Lorsqu'on est un musicien de jazz, pilier du groupe Ursus Minor... Lorsqu'on est un musicien de rock, compagnon de Jack Bruce ou Jeff Beck... Lorsqu'on écrit pour orchestre symphonique... Lorsqu'on retranscrit Léo Ferré pour piano ou qu'on a accompagné Frank Sinatra... Lorsqu'on évoque la Résistance française et les Indiens d'Amérique, L'origine du monde de Courbet et la Commune de Paris, que Pascale Ferran a fait un long métrage de votre duo avec Sam Rivers... On aborde forcément le piano d'une manière très personnelle. Le nouveau disque solo de Tony Hymas est étonnant par la diversité des musiques et leur unité retrouvée sous les doigts du Britannique. Et je ne vous ai pas parlé du montagnard qui, un été, nous accompagna au Cirque de Gavarnie avec la contrebassiste Hélène Labarrière, trio de godillots sous un soleil où chaque rayon déclenchait un sourire...
Le jeu de Tony Hymas est franc, direct, comme les Anglo-Saxons savent le faire sans mâcher leurs notes. Au premier hymne delphique, premier morceau de musique écrit connu, daté de 128 avant J.-C.), qu'il s'approprie, succède naturellement la première Gymnopédie de Satie (1866-1925), avant qu'il n'attaque rageusement Winsboro Cottonmill Blues de Frederic Rzewski, sorte de poème symphonique des Temps Modernes. Suivent l'évocation de la mort d'un manifestant par Leoš Janáček (1854-1928) dans sa Sonate I.X.1905, "accident imbécile" survenu à Brno en Moldavie ce jour-là, et un mix de deux chansons liées à la Commune de 1871 dont La semaine sanglante.

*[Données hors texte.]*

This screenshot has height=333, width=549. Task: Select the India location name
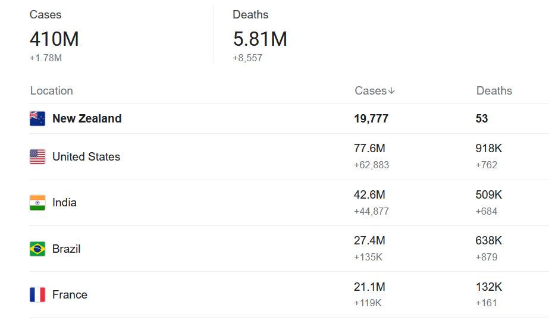tap(64, 202)
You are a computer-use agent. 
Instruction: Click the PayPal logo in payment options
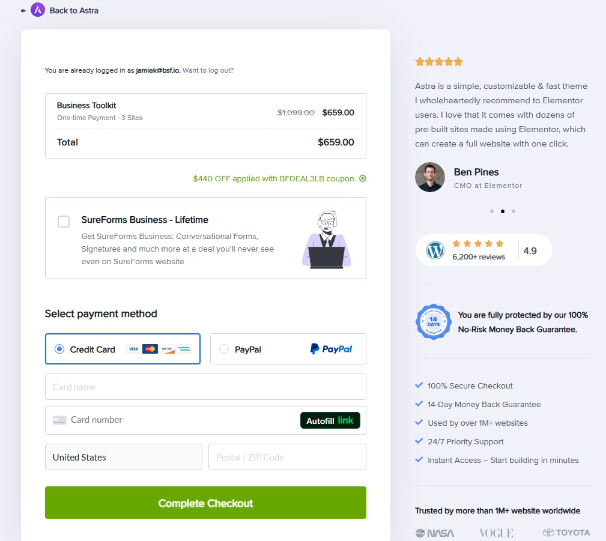pyautogui.click(x=332, y=349)
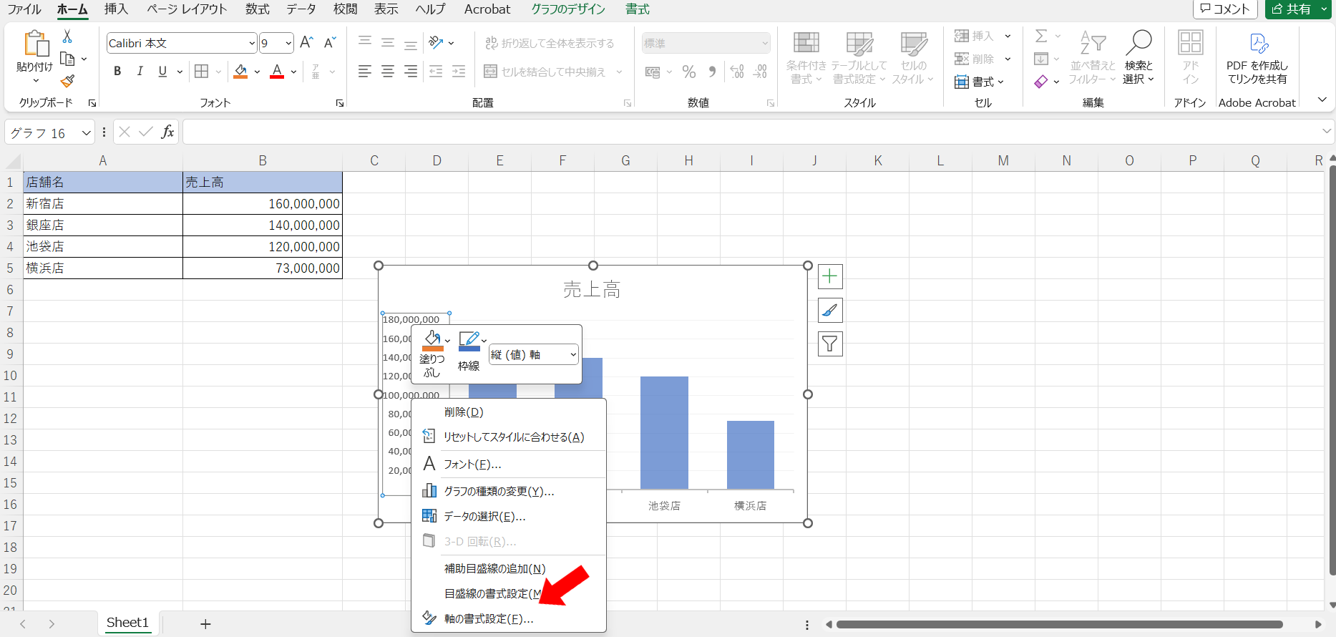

Hymas salue encore trois femmes compositrices que l'Histoire racontée par les hommes ignore avec un aplomb incroyable, le fougueux Essaim de mouches de Marie Jaëll (1846-1925), le tendre Éclogue de Mélanie dite Mel Bonis (1858-1937) et l'humoristique Air de ballet Callirhoë de Cécile Chaminade (1857-1944). Au regard des dates de ces musiciens et musiciennes on ne sera pas étonné de découvrir La plus que lente de Debussy (1862-1918), quitte à sauter le siècle pour retrouver Si tu vois ma mère de Sidney Bechet (1897-1959) sur les genoux duquel vous savez qui sauta si vous me lisez régulièrement ! Revenu à nous, l'inspiration révolutionnaire ne quitte pas Hymas avec un tango du film L'affiche Rouge de Frank Cassenti par le Cuarteto Cedron, La complainte du partisan que ma fille Elsa chantait sous sa direction dans le magnifique Chroniques de résistance, As Crechas de Jacky Molard et Gitans d'Avignon d'Ursus Minor. Voilà, ça réveille. Tony Hymas a passé l'âge de lire Tintin, mais pas celui de se révolter et de l'exprimer avec ses armes noires et blanches. Si après cela, vous préférez rester chez vous en attendant que ça passe, c'est que vous n'avez rien compris au film !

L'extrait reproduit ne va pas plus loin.